Trabeculectomy lowers IOP by creating a fistula, to allow aqueous outflow from the anterior chamber to the sub-Tenon space. The fistula is protected or ‘guarded’ by a superficial scleral flap (Fig. 10.83). The procedure is usually performed when medical therapy has failed to achieve adequate control of IOP.

Fig. 10.83 Trabeculectomy principles. (A) Pathway of aqueous egress following trabeculectomy; (B) appearance from inside the eye following completion

Technique

a The pupil is miosed.

b A bridle suture is inserted either into peripheral clear cornea superiorly or into the superior rectus muscle.

c A limbal or fornix-based flap of conjunctiva and Tenon’s capsule is fashioned superiorly.

d Episcleral tissue is cleared. An outline of the proposed superficial scleral flap is made with wet-field cautery.

e Incisions are made along the cautery marks through two-thirds of scleral thickness, to create a ‘trapdoor’ lamellar scleral flap (Fig. 10.84A). This flap may be rectangular (3 × 4 mm) or triangular, according to preference.

f The superficial flap is dissected forwards until clear cornea has been reached (Fig. 10.84B).

g A paracentesis is made in superotemporal peripheral clear cornea.

h The anterior chamber is entered along the width of the trapdoor flap.

i A block of deep sclera is excised with a punch (Fig. 10.84C).

j A peripheral iridectomy is performed in order to prevent blockage of the internal opening (Fig. 10.84D); some surgeons omit this step in pseudophakic eyes or those with a deep anterior chamber.

k The superficial scleral flap is sutured at its posterior corners so that it is lightly apposed to the underlying bed.

l Alternatively, the flap may be sutured tightly with releasable or lysable sutures to reduce the risk of postoperative scleral flap leakage and shallow anterior chamber.

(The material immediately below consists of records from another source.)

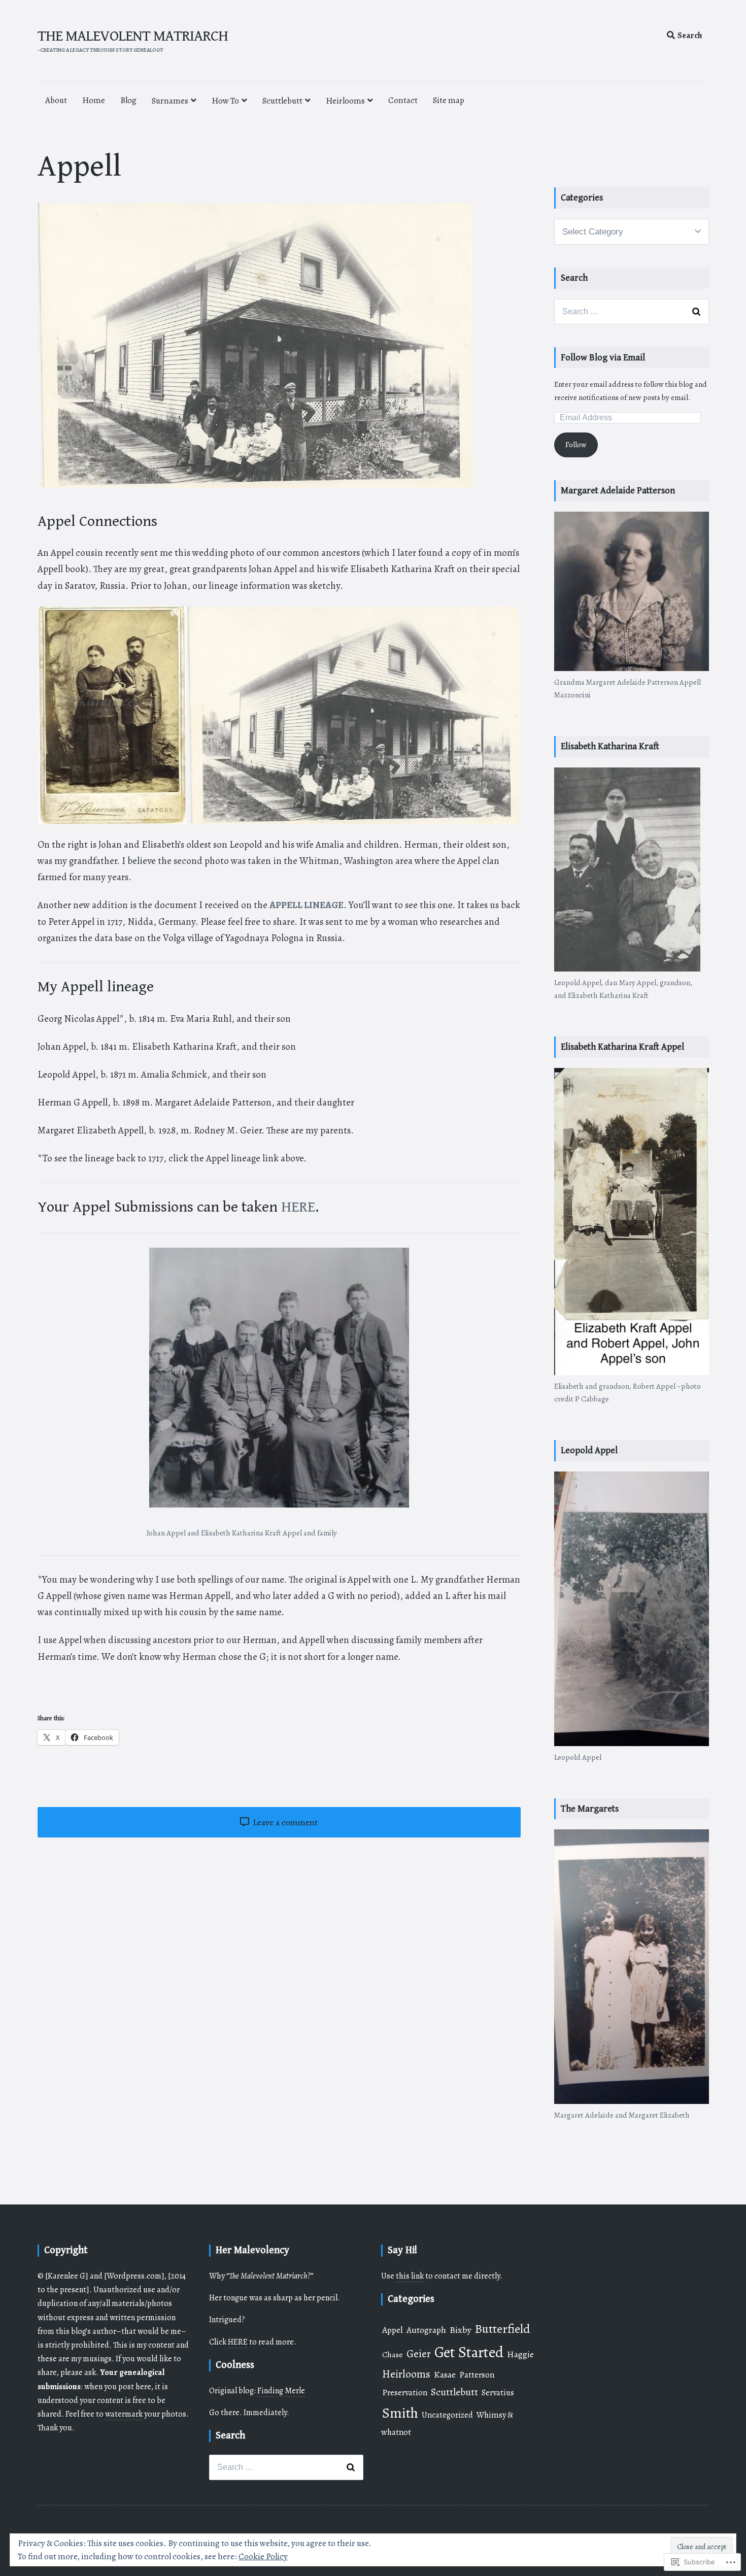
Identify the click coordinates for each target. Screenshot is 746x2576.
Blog (128, 100)
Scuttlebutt (282, 101)
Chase (392, 2354)
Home (93, 100)
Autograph (426, 2330)
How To (225, 101)
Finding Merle (281, 2390)
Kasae (445, 2374)
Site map (448, 100)
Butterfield (502, 2328)
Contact (403, 100)
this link (410, 2276)
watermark (124, 2414)
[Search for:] (631, 311)
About (56, 100)
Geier (418, 2354)
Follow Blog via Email (603, 357)
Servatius (498, 2392)
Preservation (404, 2392)
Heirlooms (345, 101)
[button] (112, 715)
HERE (298, 1207)
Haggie (520, 2354)
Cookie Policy (263, 2556)
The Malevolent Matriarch (133, 36)
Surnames (170, 101)
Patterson (476, 2375)
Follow (576, 445)
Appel (392, 2330)
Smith (400, 2413)
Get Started (468, 2352)
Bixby (460, 2330)
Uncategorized (447, 2415)
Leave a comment (284, 1822)
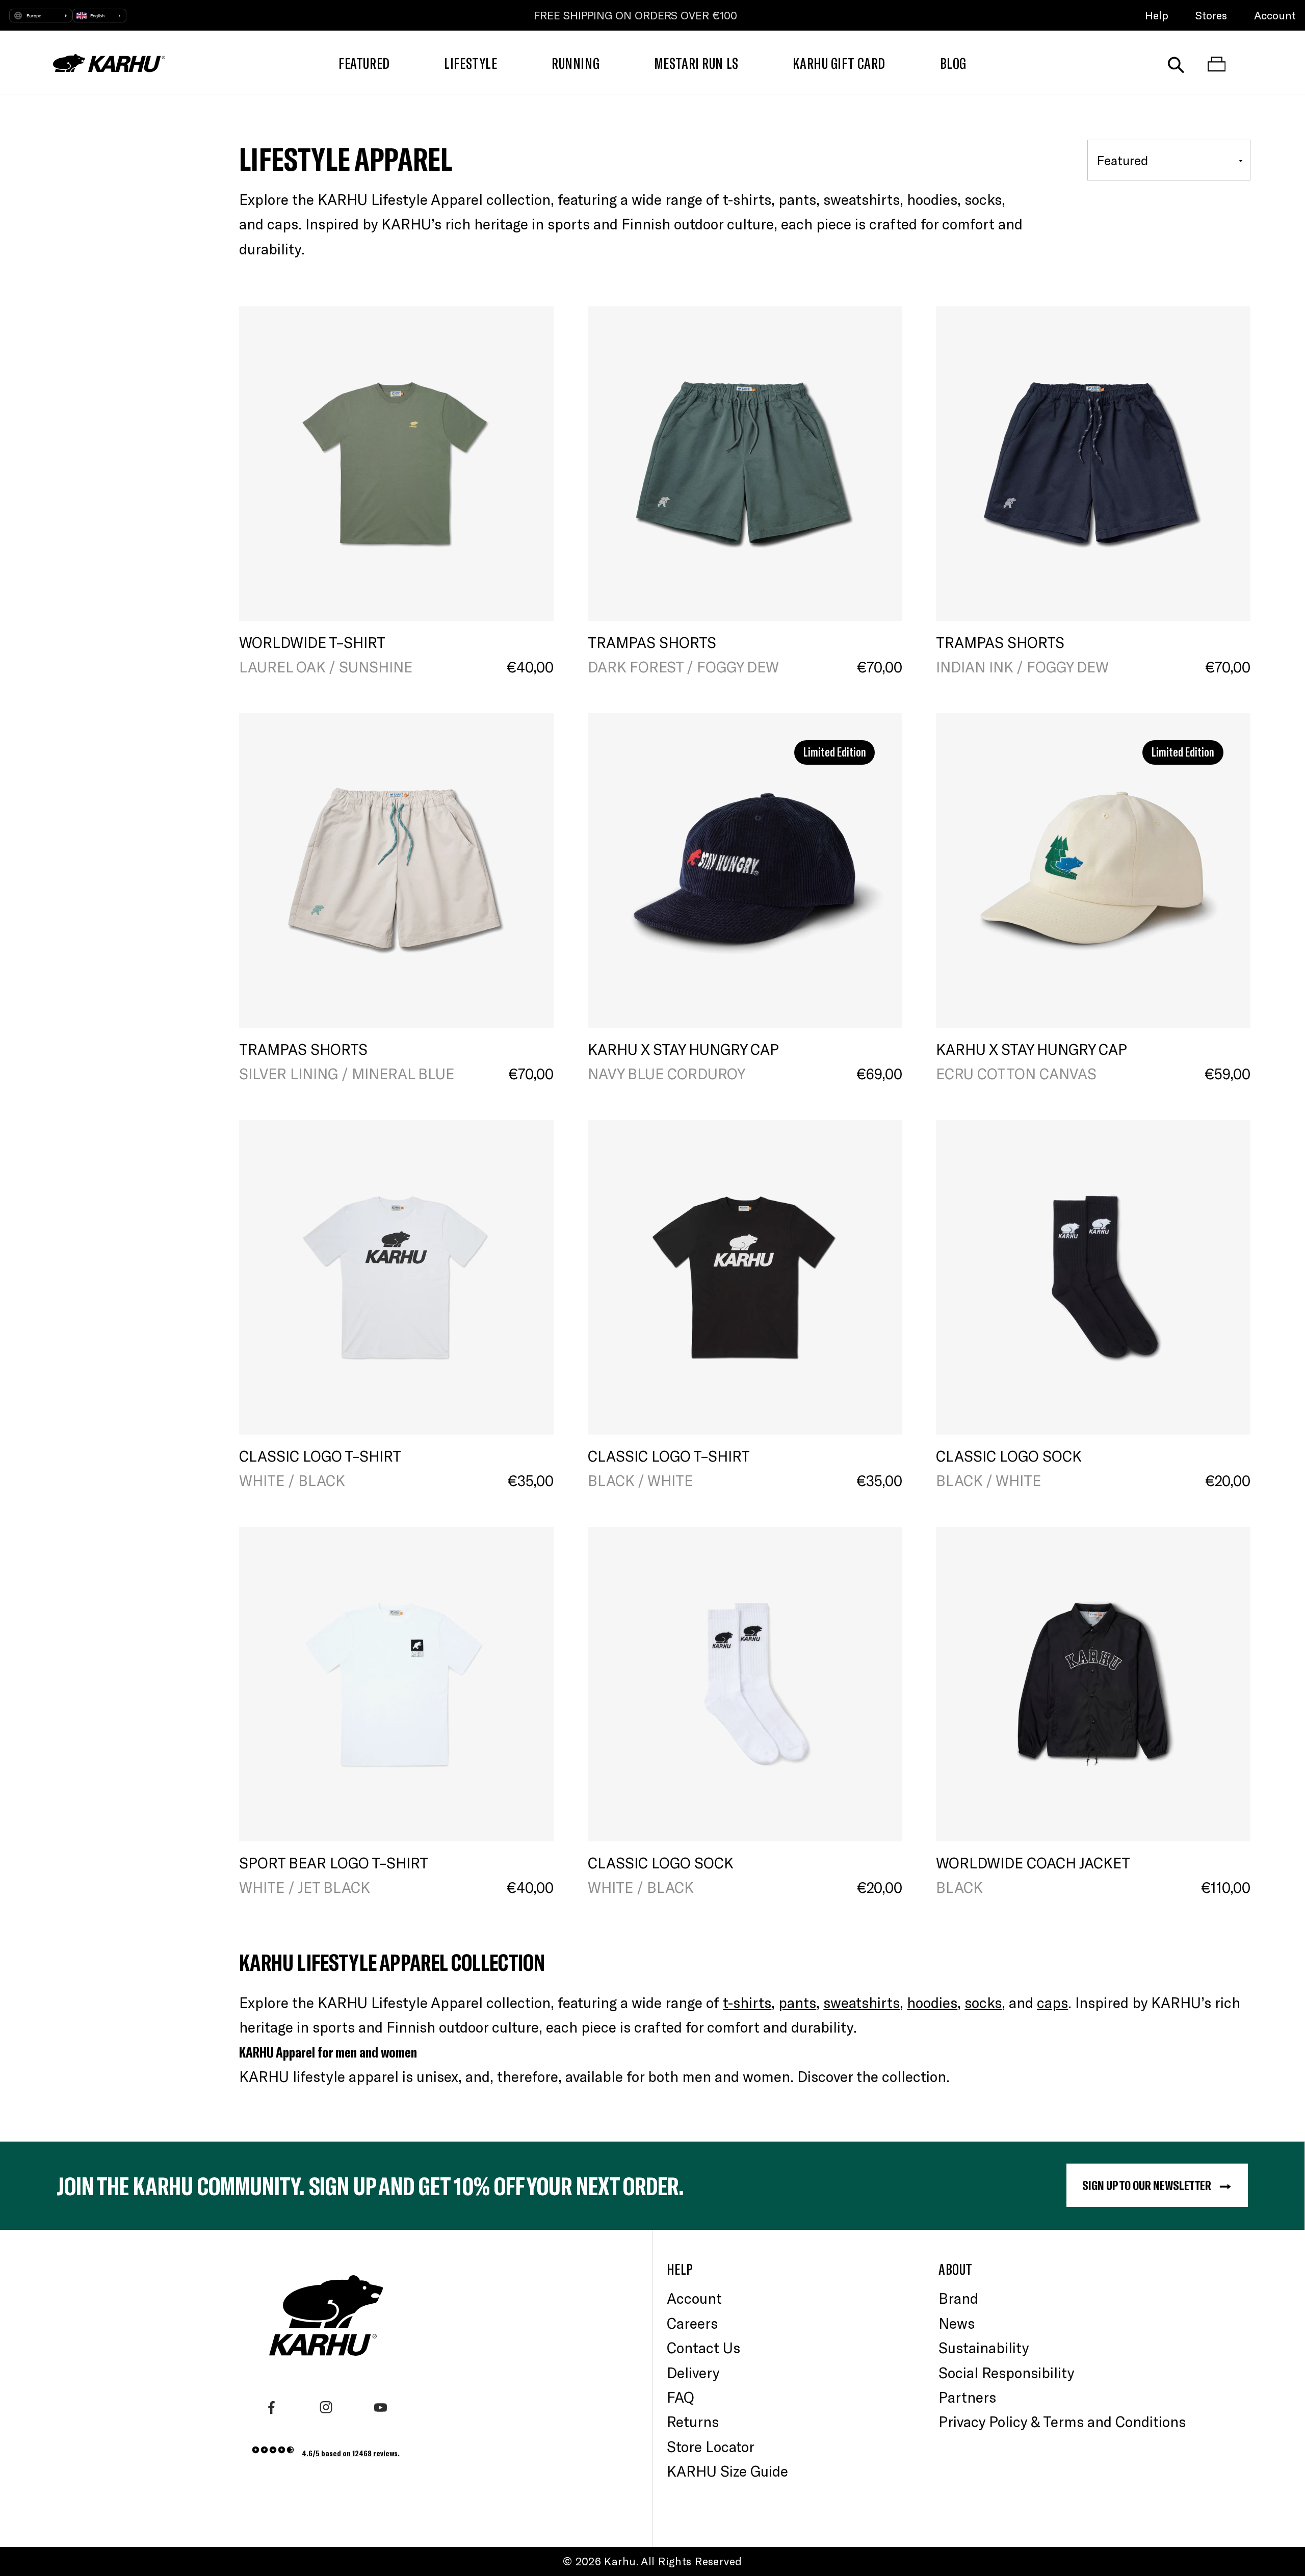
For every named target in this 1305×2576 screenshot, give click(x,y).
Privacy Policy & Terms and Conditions (1062, 2421)
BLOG (953, 63)
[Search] (1176, 63)
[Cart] (1217, 63)
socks (983, 2002)
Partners (967, 2397)
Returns (693, 2421)
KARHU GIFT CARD (839, 63)
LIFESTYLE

m Balanced salt solution is injected into the anterior chamber through the paracentesis. This tests the patency of the fistula and facilitates the detection of any holes or leaks in the flap.

n Conjunctiva/Tenon’s capsule flap is sutured. Irrigation through the paracentesis is repeated to produce a bleb, which is then checked for leakage.

o A drop of atropine 1% is instilled; when no iridectomy has been performed, pilocarpine 2% may be used instead.

p A steroid and an antibiotic are injected under the inferior conjunctiva.

q Steroid-antibiotic drops are used four times daily for 1–2 weeks and then changed to prednisolone acetate 1% or dexamethasone 0.1% for a further 8–10 weeks.

Fig. 10.84 Trabeculectomy technique. (A) Outline of superficial scleral flap; (B) dissection of superficial scleral flap; (C) excision of deep scleral tissue with a punch; (D) peripheral iridectomy

Shallow anterior chamber

A shallow anterior chamber may be due to (a) pupillary block, (b) overfiltration or (c) malignant glaucoma (aqueous misdirection). Severe and sustained shallowing is uncommon (Fig. 10.85A and B), the chamber re-forming spontaneously in most cases. However, those that do not may develop severe complications such as peripheral anterior synechiae, corneal endothelial damage (Fig. 10.85C) and cataract (Fig. 10.85D).

Fig. 10.85 Shallow anterior chamber. (A) Peripheral iris-corneal apposition; (B) pupillary border-corneal apposition; (C) lenticulo-corneal apposition resulting in corneal oedema; (D) cataract following inappropriate management

(Courtesy of J Schuman, V Christopoulos, D Dhaliwal, M Kahook and R Noecker, from Lens and Glaucoma, in Rapid Diagnosis in Ophthalmology, Mosby 2008 – fig. A)

Pupillary block

Pupillary block may occur with a non-patent peripheral iridectomy.

1 Signs

• High IOP and flat bleb.

• Negative Seidel test.

• Iris bombé with a non-patent iridectomy.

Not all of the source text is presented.